Periódico digital del Norte de Tenerife
El Realejo Bajo ausente en Navidad
Esteban Domínguez
A estas alturas del mes de diciembre, la plaza del Realejo Bajo y el edifico de la Asociación de Vecinos las Dos Palmeras, nos tienen alumbrado navideño, y da la impresión, que para los políticos el Realejo Bajo no cuenta ni siquiera en navidad. No se ha tenido en cuenta desde el ayuntamiento, que debe de ser el casco histórico el primero en ser iluminado, pero no.
Volvemos a lo mismo: ya lo había hecho el anterior grupo de gobierno, y ahora, cuando creíamos que los populares iba a ser más considerados con el Realejo bajo, resulta que no es así: que volvemos a los mismos derroteros de siempre. Están empeñados en hundir al casco histórico, y lo van a lograr porque tenemos una Asociación paralizada, muda y ciega dirigida por un presidente que no se le ve el pelo y con unos acompañantes que les importa un pimiento lo que aquí ocurra, pero ya esta bien de tanta tomadura de pelo…¿no creen ustedes que ya somos mayorcitos como para que nos tomen tan descaradamente el pelo?
O el grupo de gobierno se pone las lilas y actúa con responsabilidad, o tendremos que comenzar a dar “caña”. Aquí todos somos iguales y la piel es del mismo color. Por lo tanto, en Navidad el casco histórico se merece un respeto. Una especial atención, y vemos como es todo lo contrario. Volvemos al cuento de la lechera.

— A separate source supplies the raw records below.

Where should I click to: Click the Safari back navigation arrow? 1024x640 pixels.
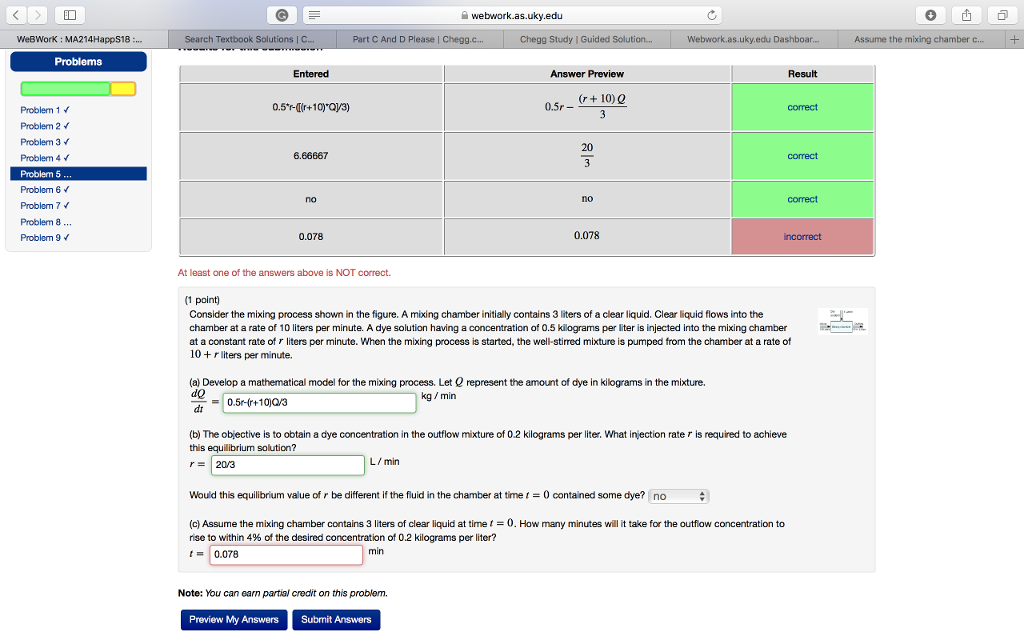[14, 15]
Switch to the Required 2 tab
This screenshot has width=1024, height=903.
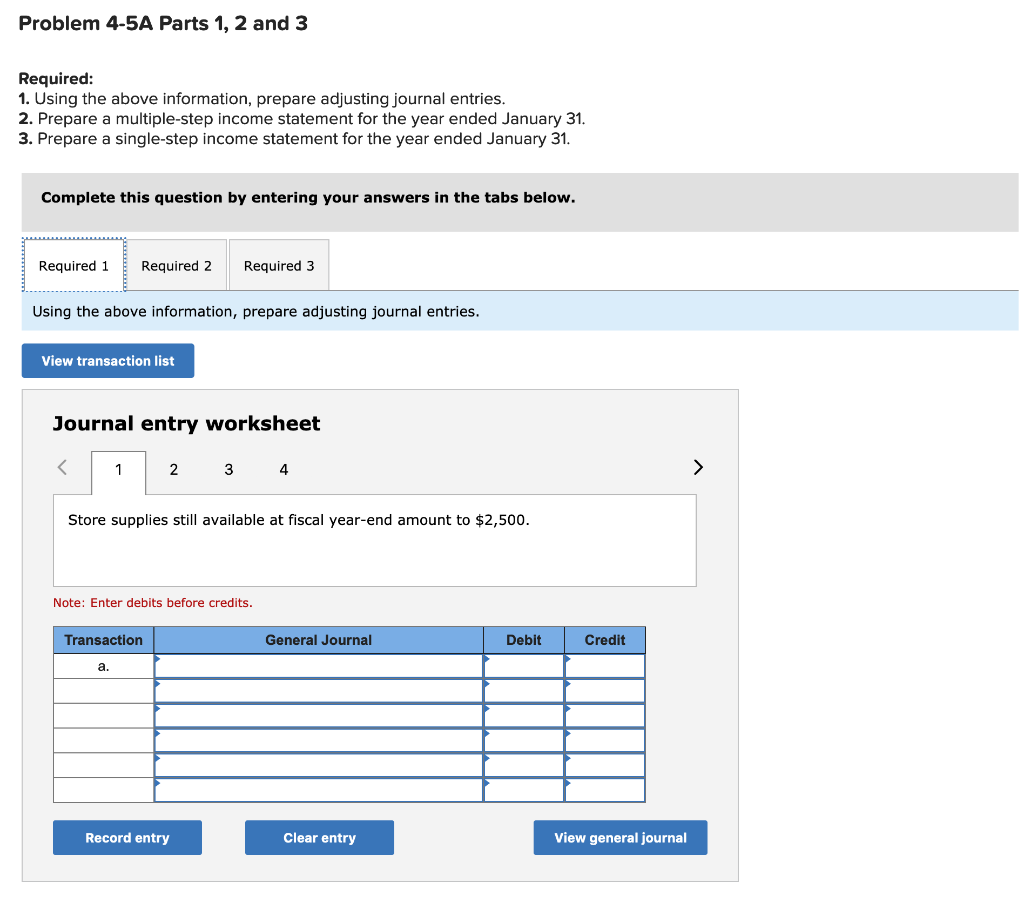click(x=176, y=265)
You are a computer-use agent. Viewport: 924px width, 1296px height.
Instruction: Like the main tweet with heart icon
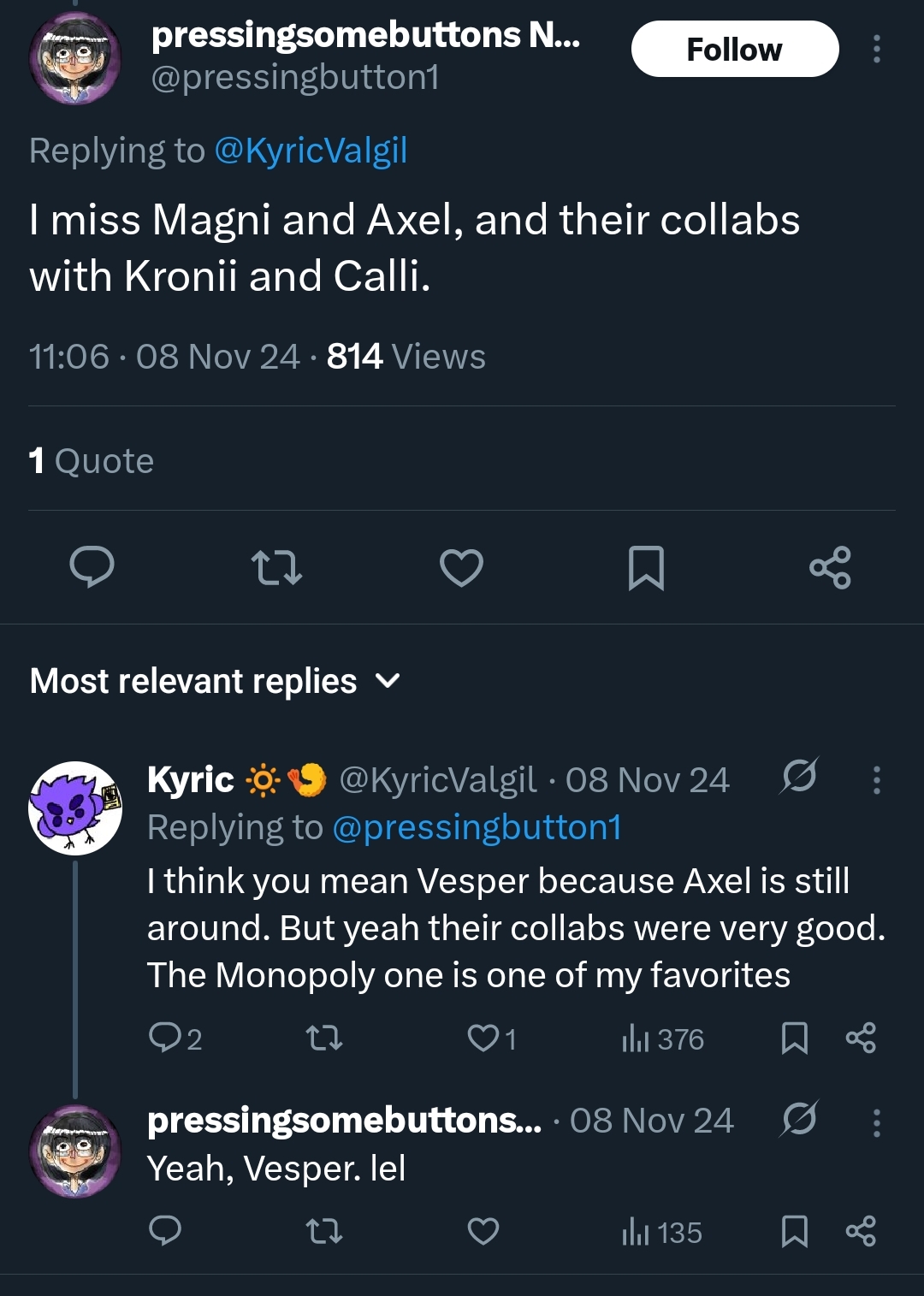coord(461,567)
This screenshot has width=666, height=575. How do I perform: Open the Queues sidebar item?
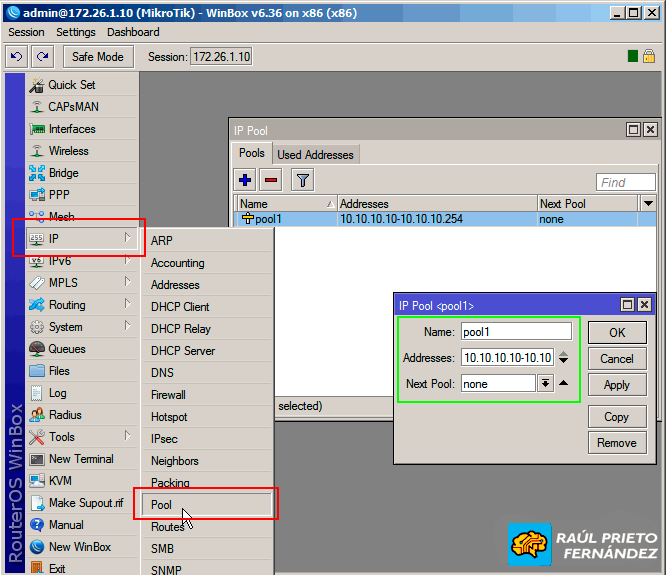66,349
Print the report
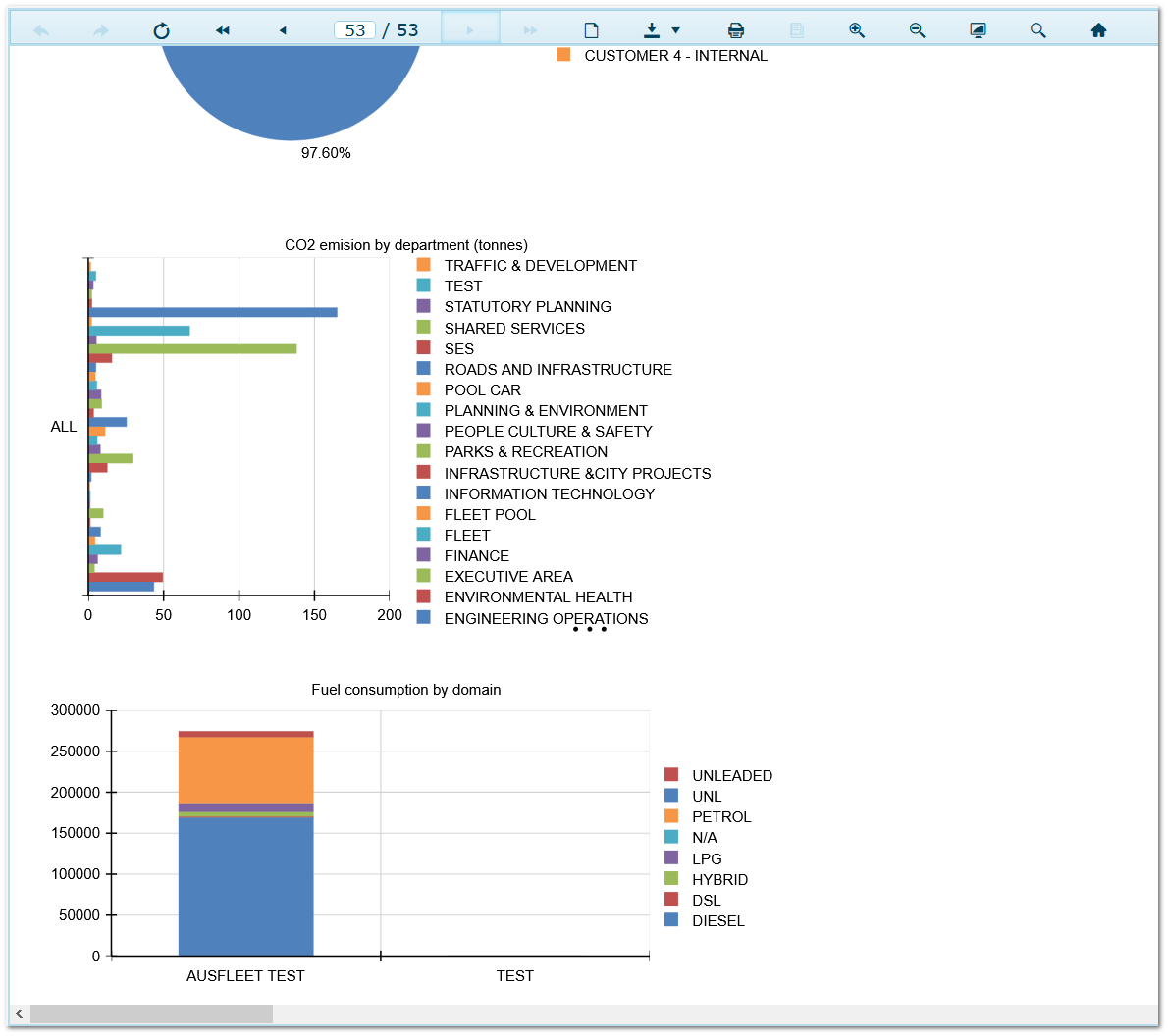 736,30
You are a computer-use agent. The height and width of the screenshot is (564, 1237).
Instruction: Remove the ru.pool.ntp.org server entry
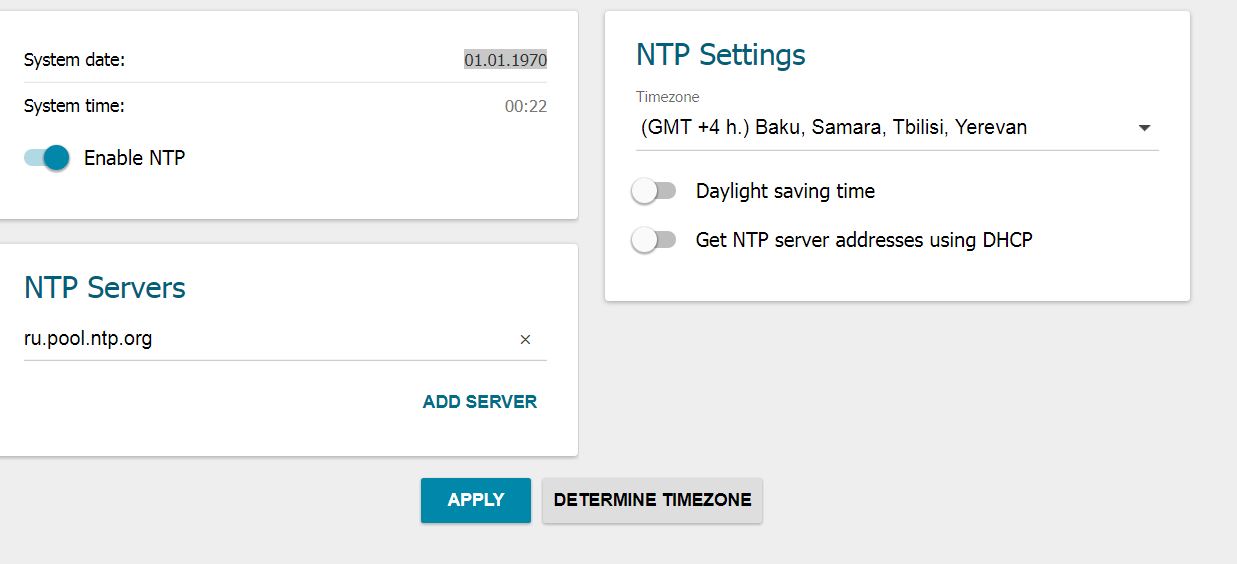coord(525,340)
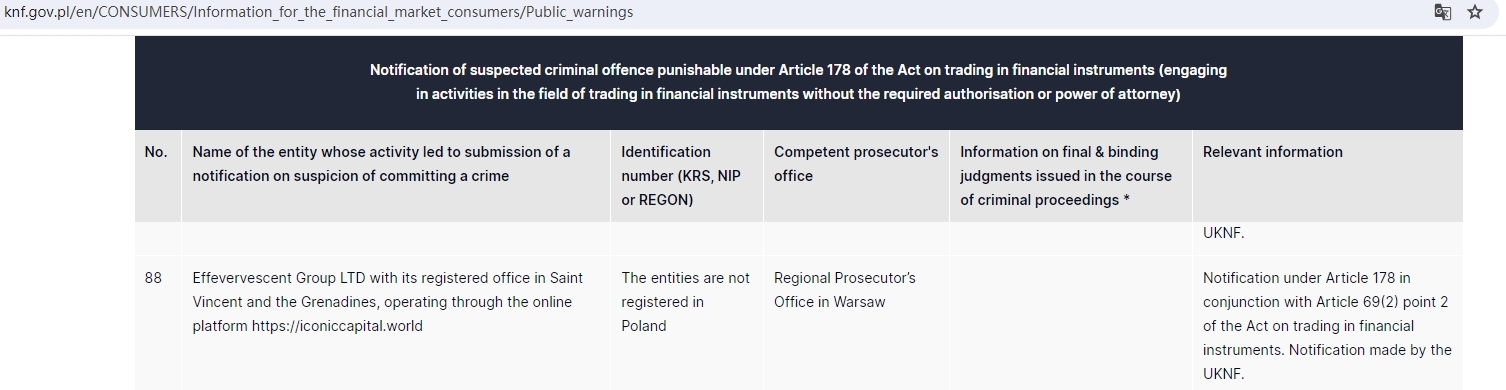The height and width of the screenshot is (390, 1506).
Task: Click the translate page icon in address bar
Action: [1442, 13]
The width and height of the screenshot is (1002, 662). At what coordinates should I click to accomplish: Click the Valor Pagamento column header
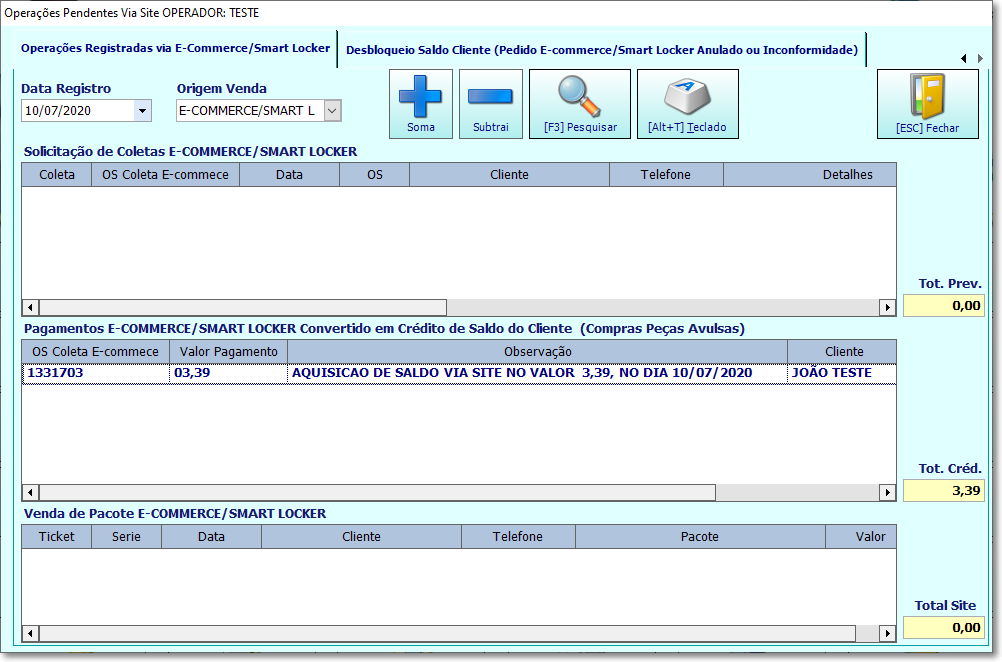point(228,351)
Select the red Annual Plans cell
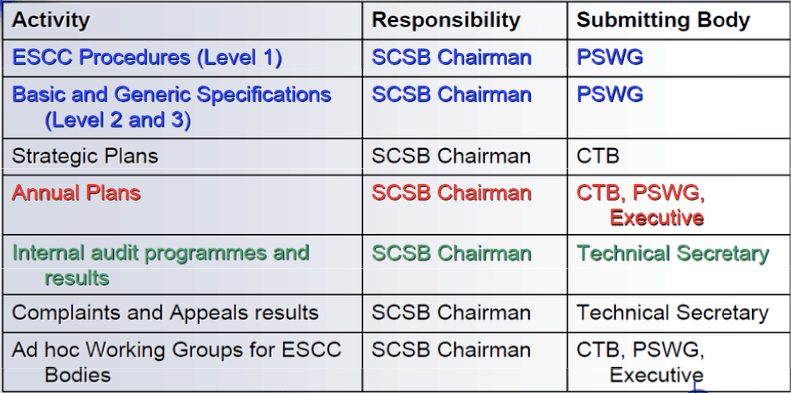Screen dimensions: 791x393 coord(182,205)
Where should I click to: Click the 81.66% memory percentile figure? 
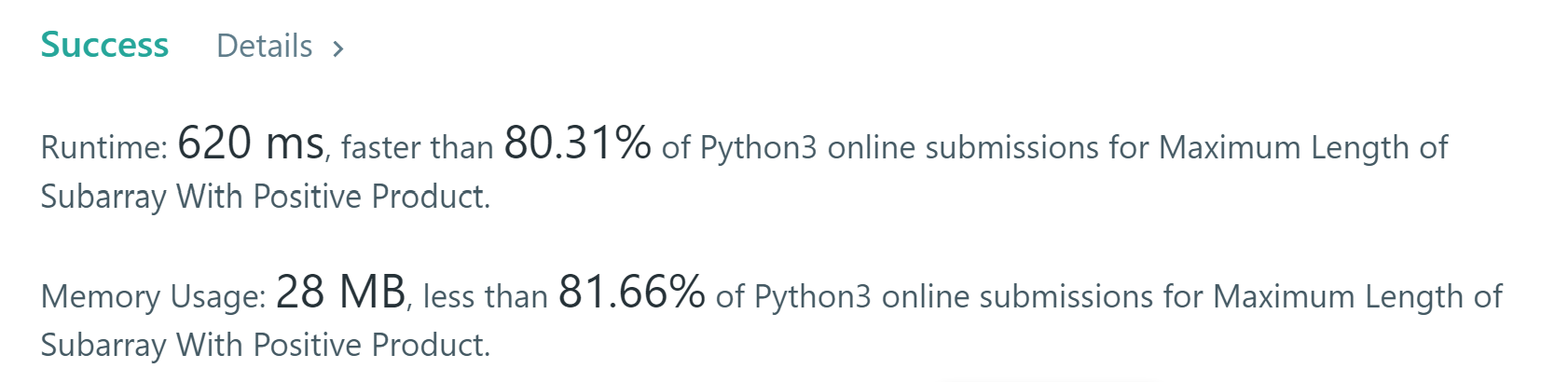coord(631,293)
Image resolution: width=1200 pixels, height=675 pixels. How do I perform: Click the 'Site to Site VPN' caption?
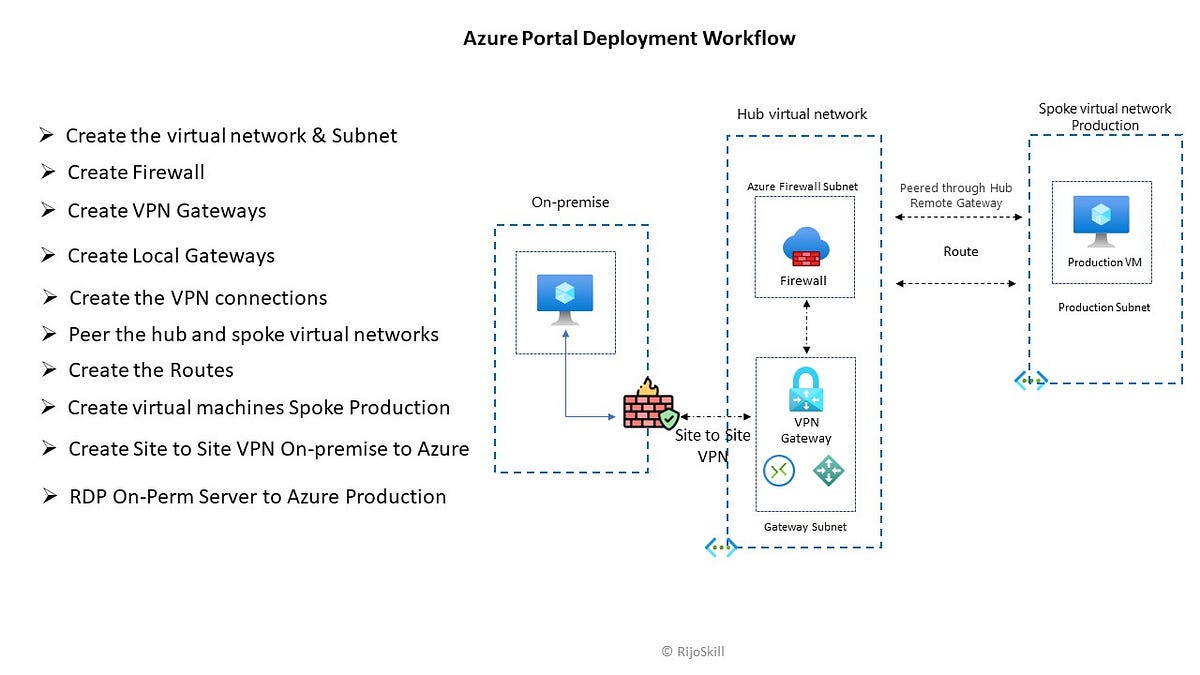point(713,446)
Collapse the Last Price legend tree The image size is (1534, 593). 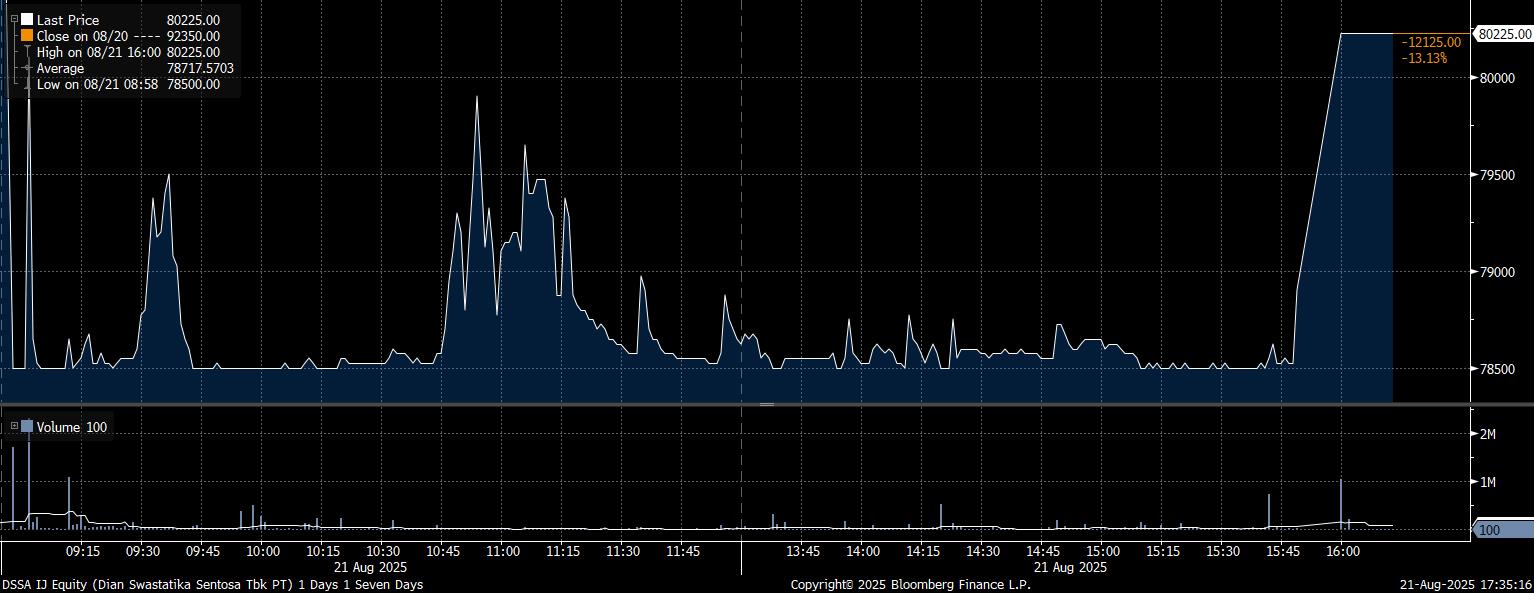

Sr. Alcalde, con todo el respeto que usted se merece, no deje caer en el poso al casco histórico del Realejo Bajo. Sáquelo de la tumba y resucítelo. Déle vida. Haga que de una vez y para siempre, el Realejo Bajo esa ese lugar a proteger y conservar. Intente a pesar de la crisis que “querer es poder”, aquí también vive gente que pagan unos impuestos. Ellos también se merecen que en fechas como las presentes, los tengan en cuenta desde el Ayuntamiento y no los dejen tan aislados o abandonados precisamente cuando ya en muchas calles del municipio, ya ha llegado el alumbrado navideño, menos en los lugares que aquí le señalo.
Creo que el Ayuntamiento no debe discriminar al casto histórico, ni seguir por los mismos derroteros que los llevó C.C. y a mí le da vergüenza como realejero del trato que viene recibiendo este lugar, y mucho más el Realejo Bajo, pues si al grupo de gobierno, no le duele el Realejo Bajo, a mi sí, porque no me conformo con aquellas lusitas que cuelgan de las farolas de la calle. Para mí, esto es una tomadura de pelo que no admito por mucha crisis que exista y que no se ve reflejada en otros lugares del municipio.